Appeals from the Superior Court of the District of Columbia (CA-490-00). (Hon. John H. Bayly, Jr., Motions Judge, and Hon. Zoe Bush, Trial Judge ).

The opinion of the court was delivered by: Glickman, Associate Judge

Argued September 1, 2005

Before RUIZ, REID and GLICKMAN, Associate Judges.

These appeals, arising under Maryland law, require us to delve into the meaning of an agreement furnishing security for the payment of a promissory note and the requirements of former Article 9, the Secured Transactions Article, of the Uniform Commercial Code. The parties' disputes began when National Housing Partnership ("NHP") defaulted on a $3.2 million note payment, leading Municipal Capital Appreciation Partners I, L.P. ("MCAP") to foreclose on the collateral and acquire it for $1.4 million. In the ensuing litigation, NHP was held liable for the entire amount of the deficiency and for MCAP's attorneys' fees and costs. We now reverse that judgment and remand for further proceedings.

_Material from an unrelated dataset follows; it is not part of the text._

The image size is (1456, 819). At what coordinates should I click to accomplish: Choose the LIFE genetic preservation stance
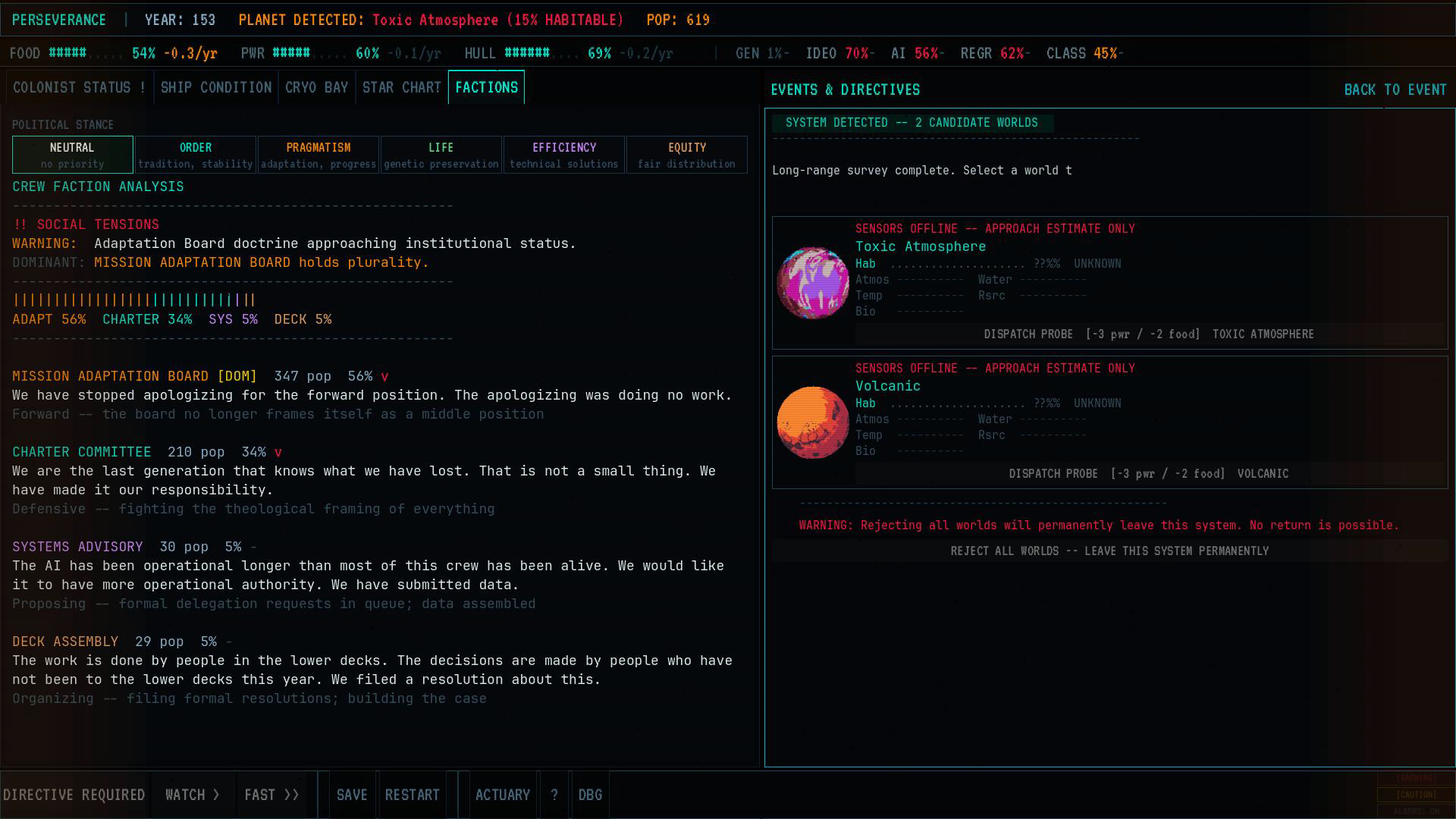[x=441, y=155]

NHP is a District of Columbia partnership that was established at the direction of Congress to foster private investment in low and moderate income housing.*fn1 NHP acquired and managed affordable multifamily housing projects through limited partnerships, in which it served as the general partner.

In August 1984, NHP entered into a Purchase Agreement with Laurel Kimberly Associates to acquire Kimberly Gardens, a 172-unit housing project in Laurel, Maryland. As part of the purchase price, NHP agreed to furnish the seller a secured, long-term note in the amount of $1,401,600, under which all payments of principal and interest at the rate of nine percent per annum would be deferred until the end of the term. The term of this deferred note was ten years, with the purchaser having the option to extend the maturity date by five years. NHP also agreed to an initial cash payment of $230,000; a three-year installment note for $409,000; and the assumption by the purchaser of an existing low-interest mortgage that was insured by the United States Department of Housing and Urban Development ("HUD"). The original principal amount of the HUD mortgage was $2,708,800.

Prior to the closing, NHP assigned its rights, title and interest under the Purchase Agreement to Kimberly Associates Limited Partnership ("KALP"), a Maryland single-asset real estate limited partnership formed for the purpose of owning and managing Kimberly Gardens. NHP was the general partner and one of two limited partners of KALP. Thereafter, on December 13, 1984, KALP signed and furnished the seller a $1.4 million Acquisition Note ("Note") and the other documents necessary to complete the purchase. The Security Agreement, executed by NHP, provided that in the event of default, the seller would be entitled to foreclose on NHP's partnership interests in KALP, its rights with respect to KALP, and all monies owed to NHP by KALP, in order to satisfy the outstanding debt.

Following its acquisition by KALP, Kimberly Gardens was renamed Cherry Branch Townhomes ("Cherry Branch"). In 1993, KALP exercised its option to extend the maturity date of the Note by five years, to December 13, 1999.

In late 1997 or early 1998, roughly two years before the Note's maturity date, MCAP paid $1.9 million in cash to acquire the Note from Laurel Kimberly Associates, together with all rights of the secured party under the Security Agreement. A year or so later, NHP was acquired by AIMCO, a real estate investment trust that was one of the country's largest owners and operators of affordable multifamily housing, with approximately 1,600 properties in forty-seven states.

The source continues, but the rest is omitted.